Kolmogorov-Arnold Networks

Kolmogorov–Arnold Networks (KANs) are a type of artificial neural network architecture inspired by the Kolmogorov–Arnold representation theorem, also known as the superposition theorem. Unlike traditional multilayer perceptrons (MLPs), which rely on fixed activation functions and linear weights, KANs replace each weight with a learnable univariate function, often represented using splines.^[1]^[2]^[3]

History

KANs (Kolmogorov-Arnold Networks) were proposed by Liu et al. (2024)^[4] as a generalization of the Kolmogorov–Arnold representation theorem (KART), with additional neurons and layers, aiming to outperform MLPs in small-scale AI and scientific tasks. Before KANs, numerous studies explored KART’s connections to neural networks or used it as a basis for designing new network architectures.

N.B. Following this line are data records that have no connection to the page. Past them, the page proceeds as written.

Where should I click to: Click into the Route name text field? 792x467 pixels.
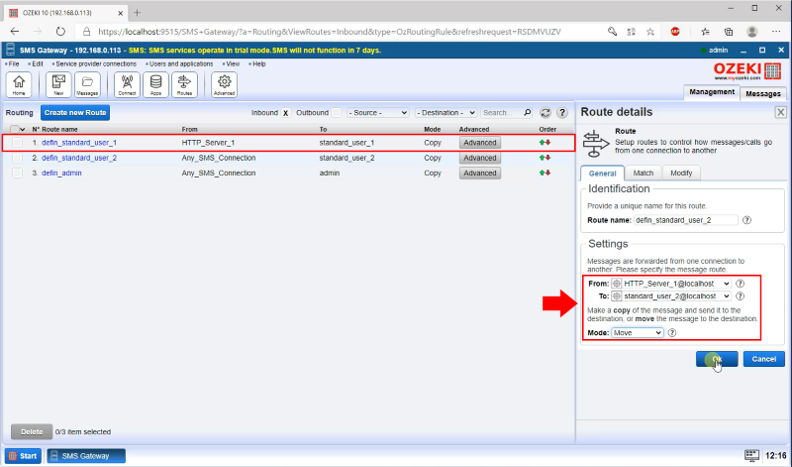[686, 220]
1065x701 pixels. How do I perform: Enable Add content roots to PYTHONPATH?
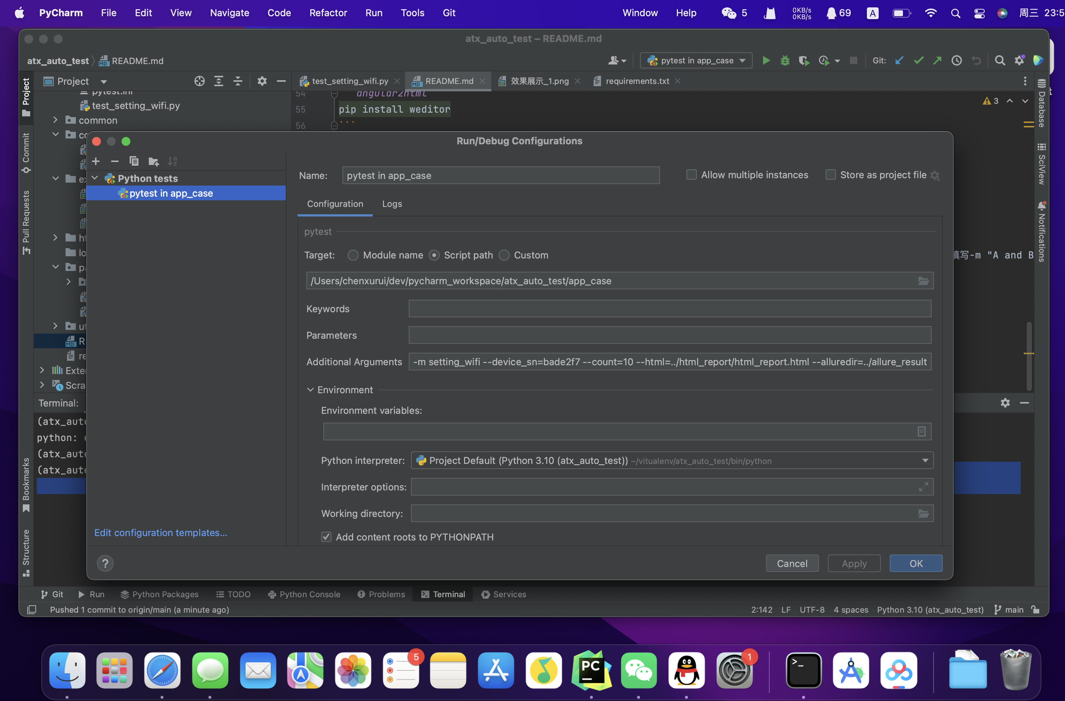click(325, 536)
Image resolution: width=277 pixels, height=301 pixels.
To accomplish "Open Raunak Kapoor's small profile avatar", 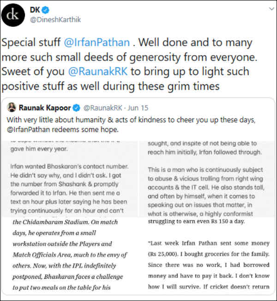I will (12, 108).
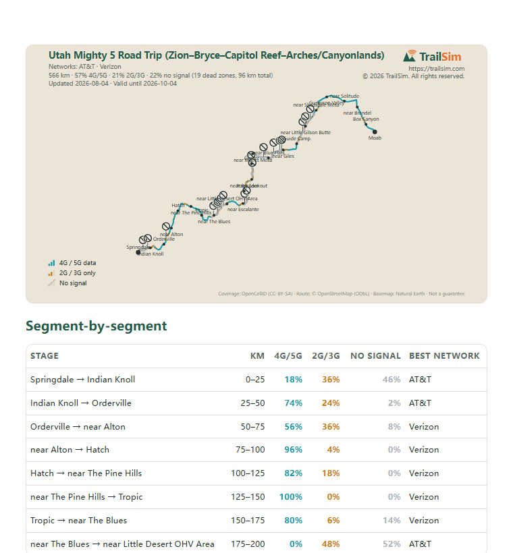Click the Utah Mighty 5 Road Trip title

(216, 55)
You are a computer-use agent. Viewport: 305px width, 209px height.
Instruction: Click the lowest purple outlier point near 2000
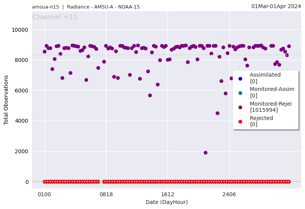[205, 152]
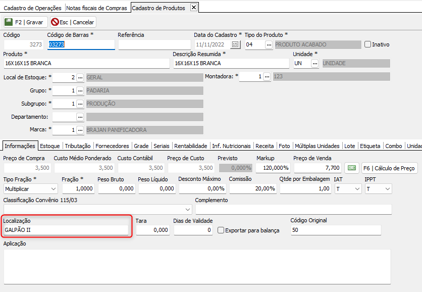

In the 1980s and 1990s, early research applied KART to neural network design. Kůrková et al. (1992)^[5], Hecht-Nielsen (1987)^[6], and Nees (1994)^[7] established theoretical foundations for multilayer networks based on KART. Igelnik et al. (2003)^[8] introduced the Kolmogorov Spline Network using cubic splines to model complex functions. Sprecher (1996, 1997)^[9]^[10] developed numerical methods for constructing network layers, while Nakamura et al. (1993)^[11] designed activation functions with guaranteed approximation accuracy. These efforts bridged KART’s theoretical potential with practical neural network implementation.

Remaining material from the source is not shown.